O que se pede:
(1) No relato sobre ser avó à distância, em que cidade vivem os netos da amiga artista plástica?
(2) Escreva a continuação do relato sobre ser avó à distância, começando logo depois da última frase.

Trecho do texto:

-.-.-

A Alexa, atrás do laptop, chama com a voz do meu neto: Vovó! Oi Nico, estou aqui! Vovó, estou escrevendo uma história de uma raposa e queria sua ajuda. Criei um documento no Google Drive e compartilhei com você. Vai lá olhar? Eu fui. E ficamos criando juntos durante horas uma história “de terror” envolvendo uma raposa que insistia em aparecer nos lugares mais inesperados.
Explico: meus dois netos moram no EUA. Sou uma mãe e uma avó à distância. E já vou avisando, não é fácil. Seria mais fácil se eles estivessem aqui perto? Não faço ideia! E nem gosto tanto assim de começar frases com “e se?”, em geral, perfeitamente inúteis.
A pandemia nos ensinou alguma coisa sobre criar e manter vínculos usando as telas, os zooms, os meets. Em algum momento, lá no início, uma amiga, artista plástica, e eu resolvemos criar um livro para ler e mostrar para nossos netos distantes. Ela fez as ilustrações e eu fiz o texto. A história envolvia um elefante, Elepha, e uma cobra, Python, que queriam ser amigos mas isso parecia quase impossível, porque afinal eram tão diferentes. Escolhemos como cenário a África porque queríamos que eles percebessem como o mundo era grande e diverso. Os netos de minha amiga vivem em Tel Aviv, em Israel. Os meus, em Palo Alto, na Califórnia.
Foram várias histórias contadas nas telas ao longo dos anos de recolhimento impostos pelo COVID. Aprendemos com isso.
Para viver avozices à distância, há que se fazer o exercício de conhecer sem conviver com essas criaturinhas. A pergunta, do que eles gostam, tem respostas efêmeras. Eles crescem, mudam de interesses, e tão rápido! Mas você precisa ouvir e acolher e estar atento, sobretudo às mudanças.
Nico, o que você anda lendo? Percy Jackson, vovó! Vamos criar um bookclub e ler todos juntos? Vamos! E lá fomos nós, avós e tios (simmmm, todos) mergulhar nos vários volumes da história de Rick Riordan. Alguns de nós, apenas leram o título, é preciso confessar, eu li todos, porque acabei me apaixonando pela ideia de colocar uma camada de mitologia grega na vida de crianças vivendo em ambientes modernos. Mais importante, tínhamos uma troca. A Nina, menorzinha, quis entrar na brincadeira dos bookclubs. Não durou muito, mas nada dura, certo?

-.-.-

Entradas do conjunto de dados
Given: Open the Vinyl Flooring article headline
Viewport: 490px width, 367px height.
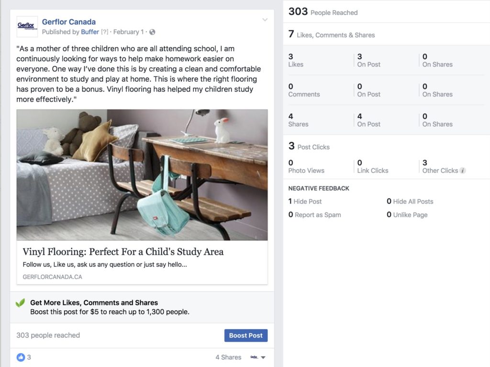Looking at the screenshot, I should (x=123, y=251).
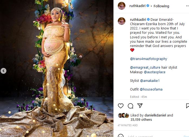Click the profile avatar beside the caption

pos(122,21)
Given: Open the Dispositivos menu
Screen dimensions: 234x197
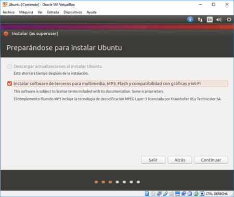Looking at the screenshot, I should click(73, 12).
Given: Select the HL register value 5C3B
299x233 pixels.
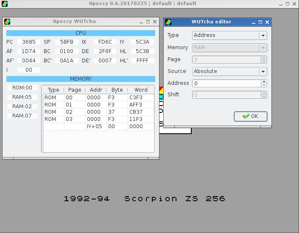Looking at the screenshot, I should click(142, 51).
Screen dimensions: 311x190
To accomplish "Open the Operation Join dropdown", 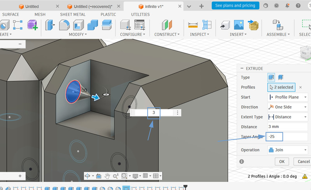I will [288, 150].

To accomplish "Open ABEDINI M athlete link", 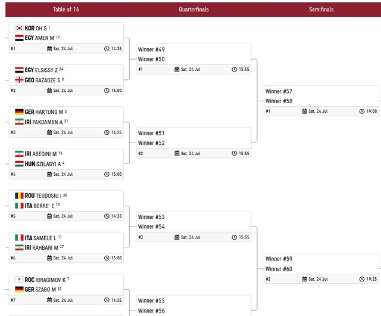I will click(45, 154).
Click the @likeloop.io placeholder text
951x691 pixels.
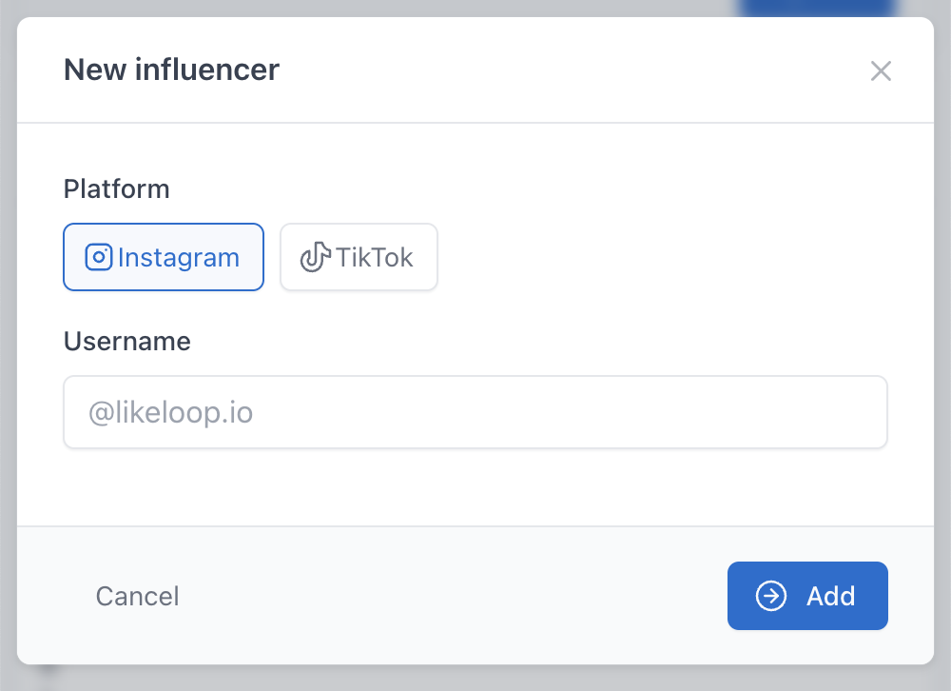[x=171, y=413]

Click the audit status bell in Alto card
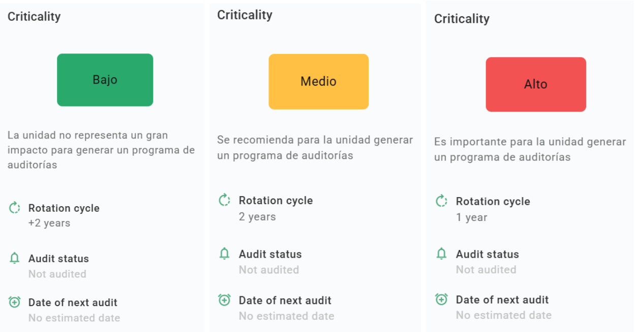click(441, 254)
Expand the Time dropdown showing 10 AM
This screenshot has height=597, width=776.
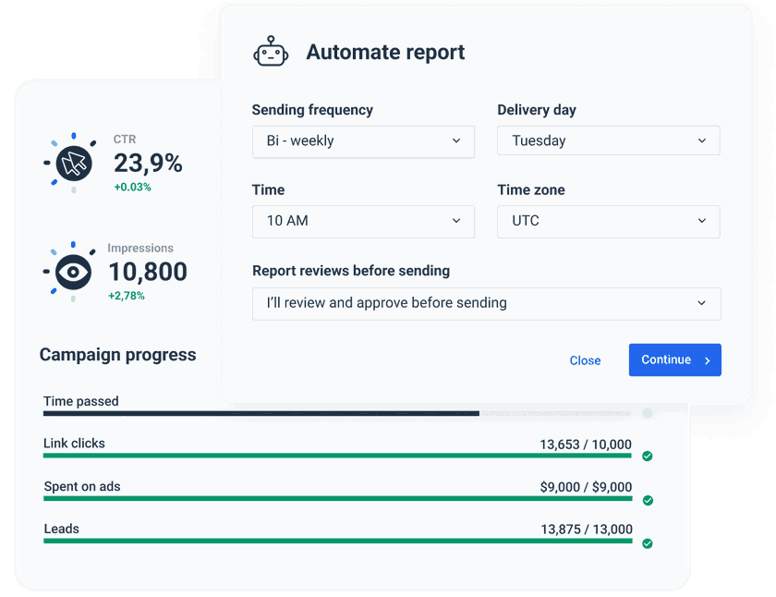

-.-.-

Respostas por tarefa:
(1) Em Tel Aviv, em Israel.

(2)
Outra atividade que funciona bem nas telas é ver filmes e séries juntos. Claro, fusos horários são uma atrapalhação, mas vale insistir porque esses são momentos muito reveladores das questões e reflexões que andam passando pela cabeça deles. Assistimos juntos a vários episódios de Young Sheldon, e que delícia os comentários: Nina, vc acha que é difícil ser a irmã do Sheldon? Muito difícil, vovó, ela precisa se sentir boa de outro jeito….
Gosto de manter algumas tradições, como comprar lembrancinhas de banca de jornal, como fazíamos quando eles estavam aqui, na volta da escola. E descubro que a Amazon tem uma farta seleção de mimos, à um clique e alguns (bem) poucos dólares de distância. Cria assuntos…cria aproximações…
Quando eles estiveram aqui da última vez, eu tinha me preparado para a corrida que o Nico costuma dar na minha direção, que termina num abraço de urso, e exige um certo preparo físico. E lá estava ele, tão maior do que eu conseguia imaginar. E veio na minha direção, rindo, vovó!!!! Algumas coisas não mudam. Um viva para as horas gastas na academia!
Estou convencida de que é o vínculo que importa. Esse elo que precisa ser polido, valorizado, usado da forma possível nas miudezas do dia a dia. Isso eu falei com minha avó, isso eu ganhei da minha avó, isso minha avó contou pra mim.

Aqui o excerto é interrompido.